The government has announced grant funding to Mole Solutions for a nine-month feasibility study in Northampton. It will assess the viability of transporting goods in driverless steel carts via underground tubes, powered by magnetic waves produced by electricity.
This technology already works above ground with maglev trains, and could be employed underground to propel freight from the town's outskirts to inner town nodal points.
The technology could revolutionise the logistics industry and reduce traffic and air pollution. Without traffic jams, goods could be transported at high speeds and to accurate timetables around the clock, theoretically without causing disruption to people living near main roads. Other services (e.g. oil, gas, water, and electricity) are delivered via underground media - the Post Office employed underground delivery methods years ago in London - so the idea feels feasible. The development and operation of this new system could also boost employment in the construction and engineering sectors.
The question for logistics companies is whether to get on board immediately if the study proves successful in the hope that investment could lead to market domination.
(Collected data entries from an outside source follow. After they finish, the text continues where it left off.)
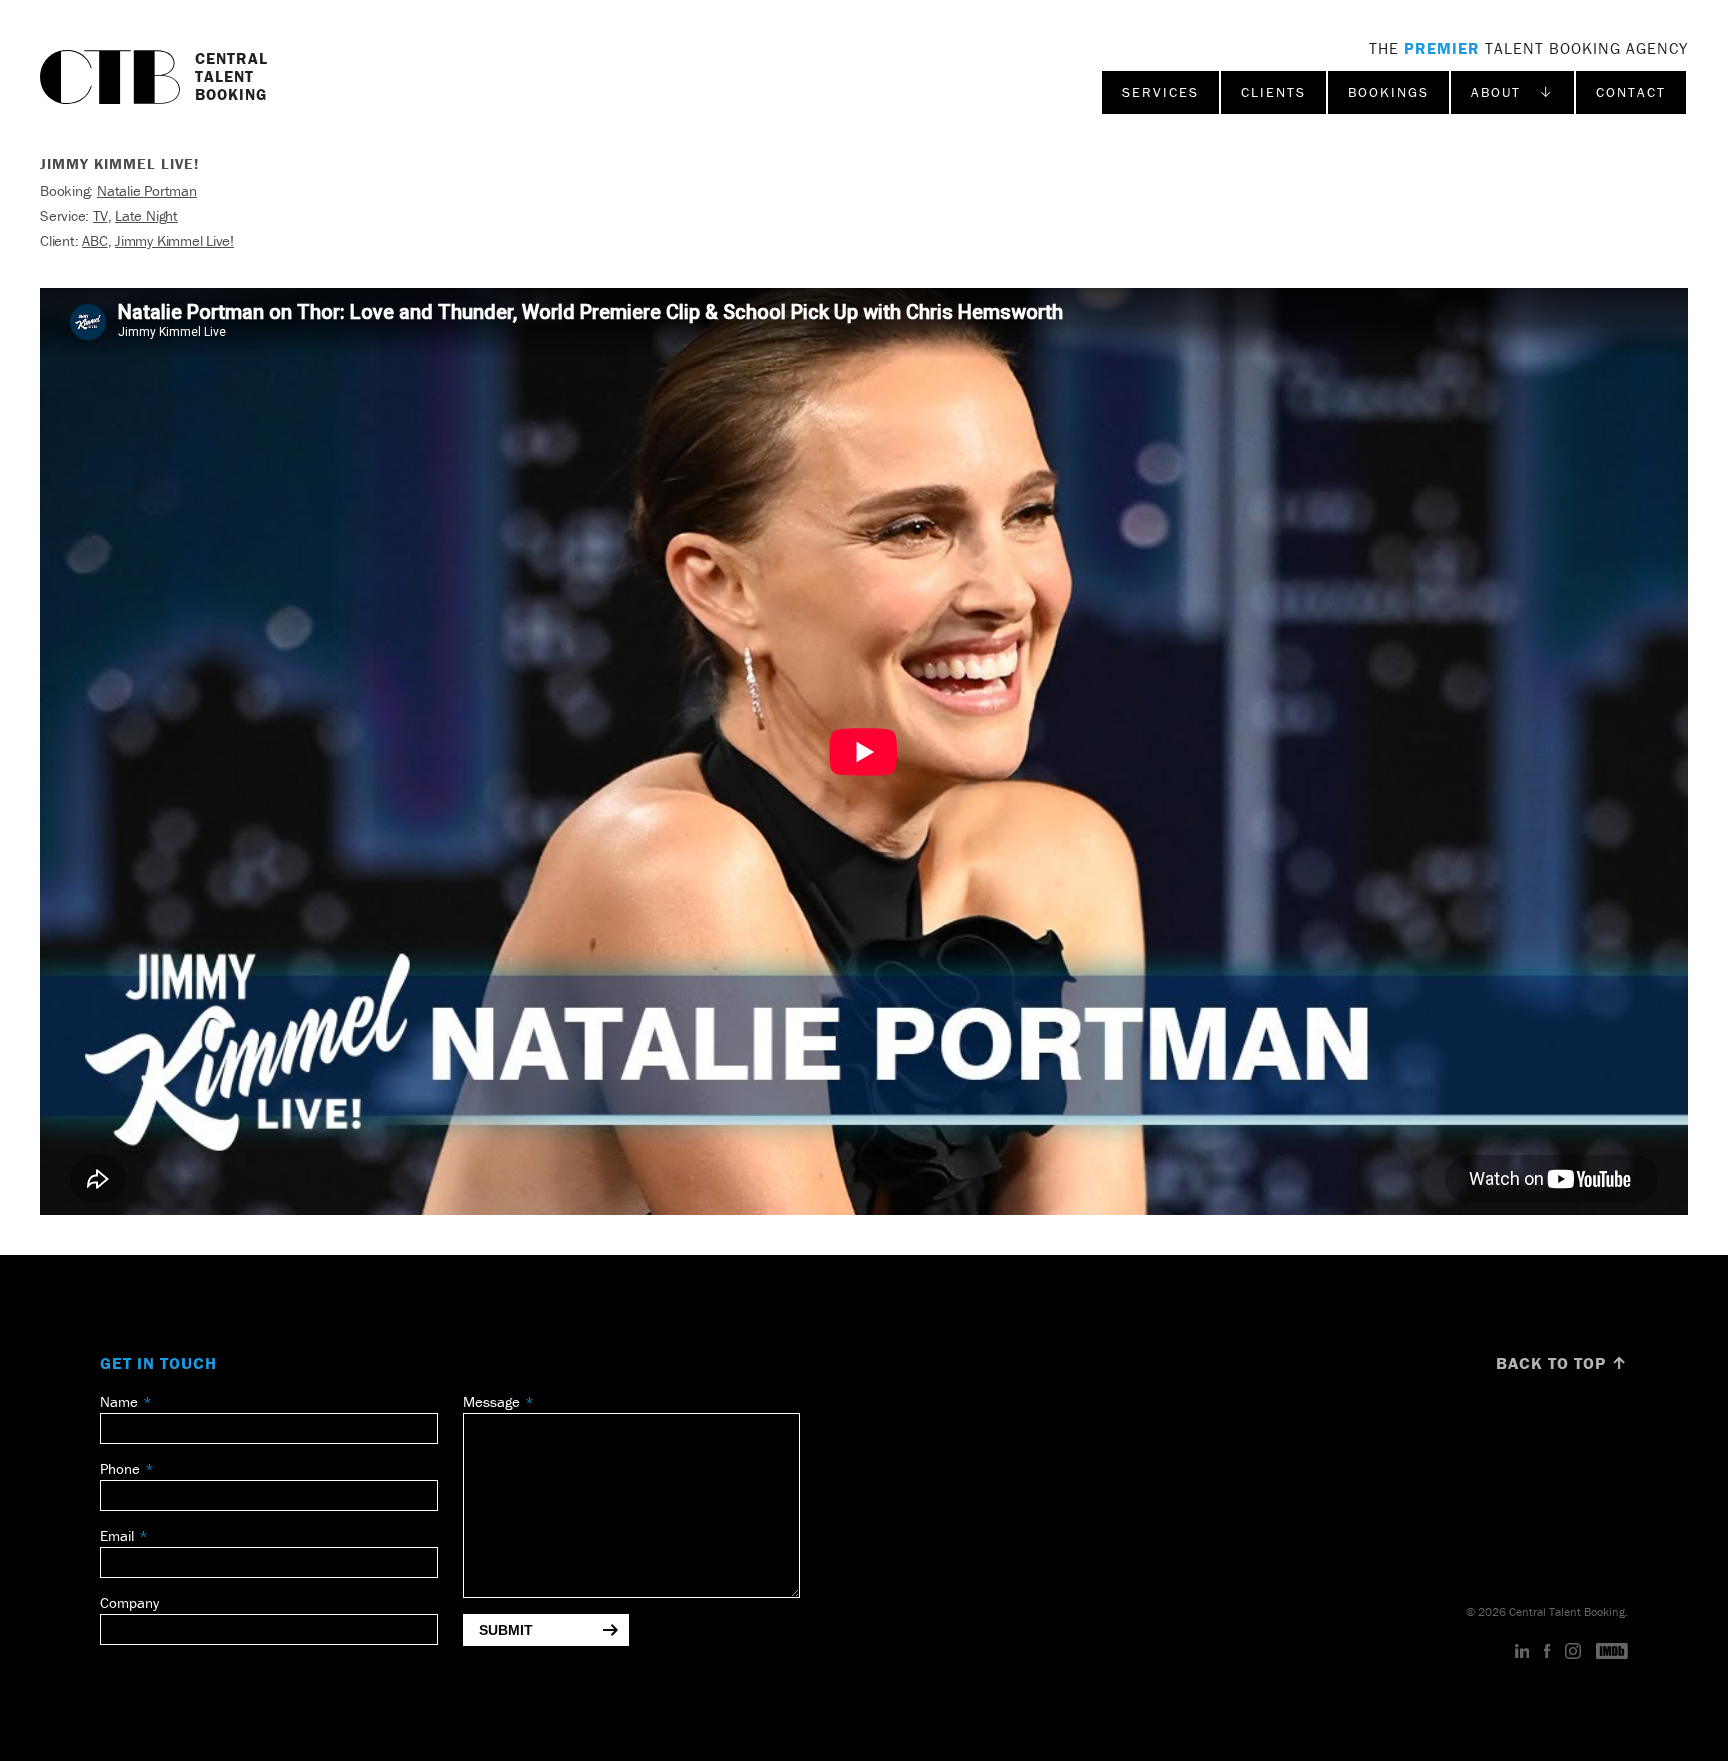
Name (119, 1401)
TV (100, 215)
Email (117, 1535)
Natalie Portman (147, 190)
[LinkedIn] (1522, 1652)
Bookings (1388, 92)
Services (1160, 92)
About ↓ (1512, 92)
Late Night (146, 215)
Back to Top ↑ (1562, 1363)
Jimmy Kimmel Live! (174, 240)
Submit (506, 1630)
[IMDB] (1612, 1652)
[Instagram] (1573, 1652)
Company (129, 1602)
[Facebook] (1547, 1652)
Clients (1273, 92)
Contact (1631, 92)
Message (491, 1401)
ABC (94, 240)
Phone (120, 1468)
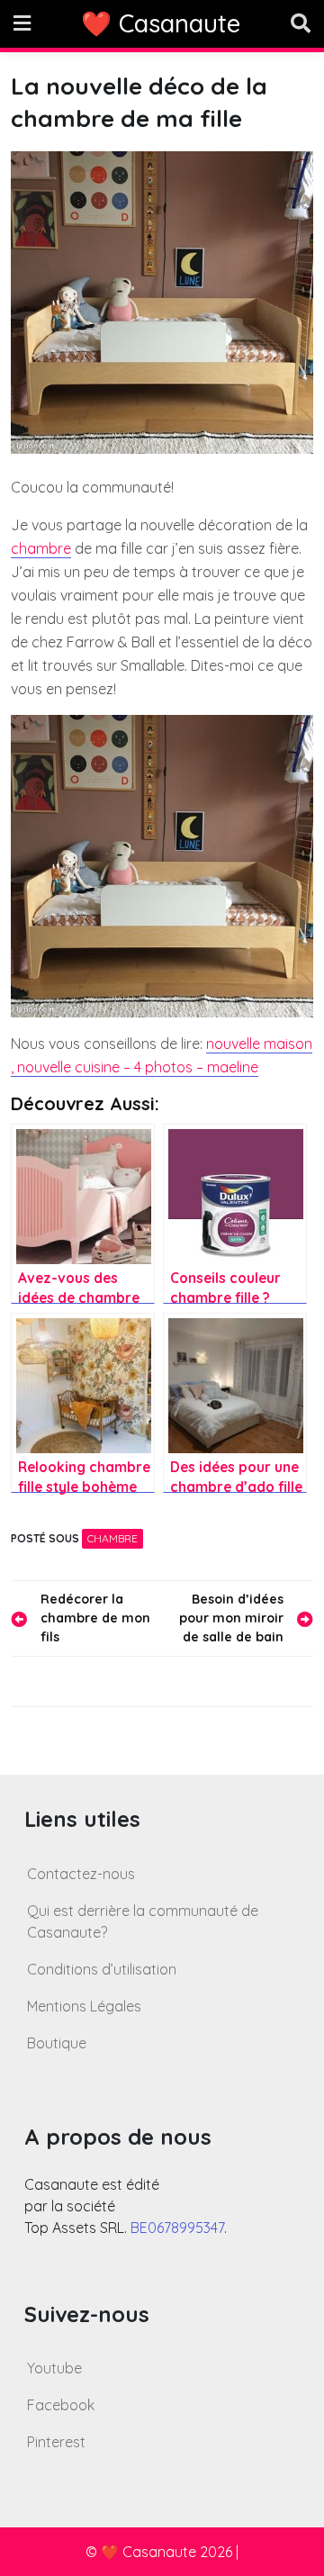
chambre (41, 548)
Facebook (60, 2405)
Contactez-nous (81, 1874)
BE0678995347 (177, 2228)
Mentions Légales (84, 2006)
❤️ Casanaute (160, 23)
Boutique (56, 2043)
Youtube (54, 2368)
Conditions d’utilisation (101, 1969)
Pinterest (56, 2442)
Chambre (112, 1538)
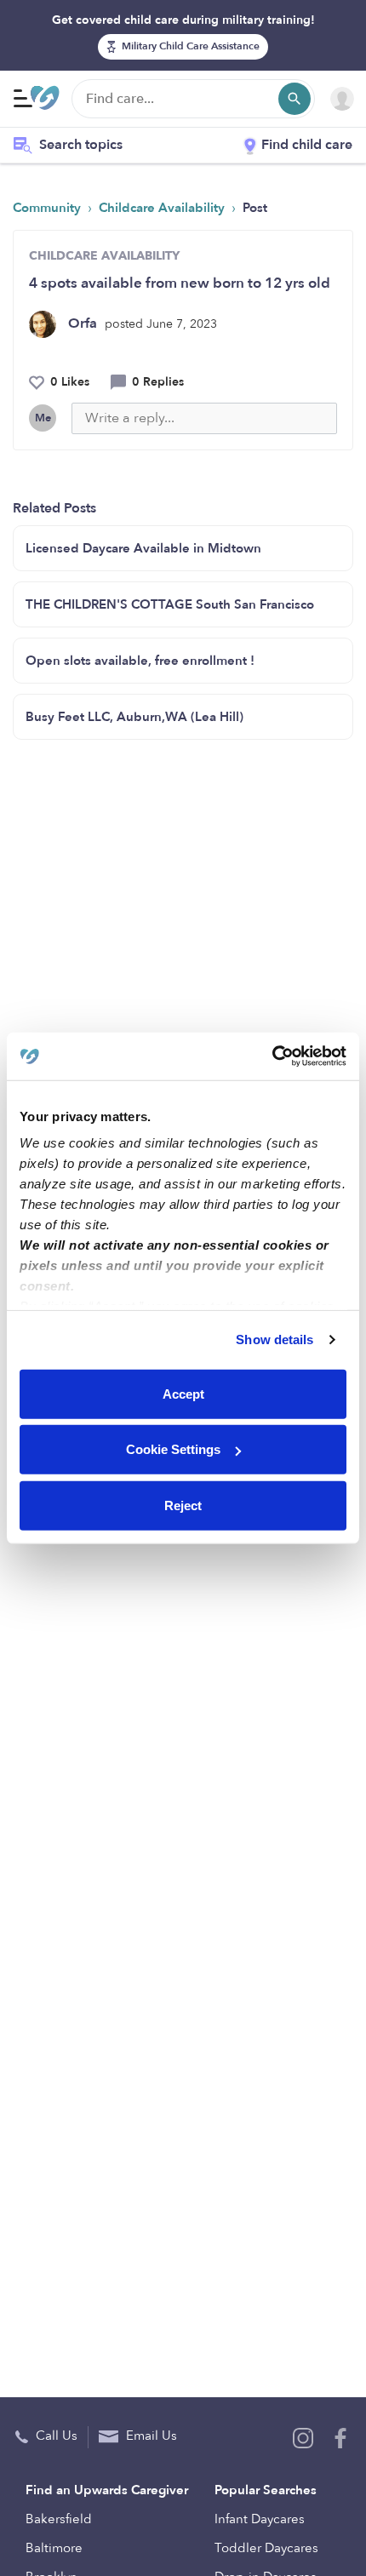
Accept (183, 1393)
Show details (274, 1339)
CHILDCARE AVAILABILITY (104, 256)
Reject (183, 1504)
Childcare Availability (163, 207)
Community (48, 207)
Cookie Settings (173, 1449)
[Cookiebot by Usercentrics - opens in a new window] (271, 1056)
There is a danger of getting left behind if customers choose the potentially more environmentally-friendly and reliable underground methods even if the costs are greater. Meanwhile, as roads get slower and more expensive to travel on, the traditional model of a logistics company may need reviewing.
However, despite reports of certain companies’ (e.g. DHL) involvement from early on, others may be sceptical. Developing technology of this nature is slow and costly, without the guarantee it’ll ever be put into practice. Digging tunnels for tubes will cause protests by neighbours even if scientists can locate routes to avoid disrupting existing pipes, supply lines and drains.
Inhabitants may worry about ground stability, vibrations and noise from the tubes below. Recent fracking-related protests are a prime example of how a community’s sentiments can cause disruption to proposed developments. If the tunnelling companies are unable to buy all the land they need, will the landowners grant them tunnelling rights under their properties or will the government have to pass legislation to give them rights, possibly with compensation to the landowners?
Even if there’s sufficient funding for the development and operation of the system, it’s hard to predict reliability and safety, which may be harder to control and maintain than overground transport methods. Rafts of legal contracts would be necessary throughout the operation for the initial purchasing or leasing of land, for the grant of rights to create and use tunnels, for general construction work, for use of the tube and between carriers and their clients ensuring transmission of goods from and to the drop-off and pick-up points of the tunnels.
Where additional forms of transport and carriers are involved, there’s an increased potential for damage to goods, resulting in litigation. Depots and storage premises would be required wherever the tubes surface, potentially leading to more construction and property transactions as the industry shifts its focus to both transport methods and prime locations for business.
Logistics companies should watch the developments carefully. The science fiction of today could easily become reality tomorrow and success in the future may literally lie beneath our feet.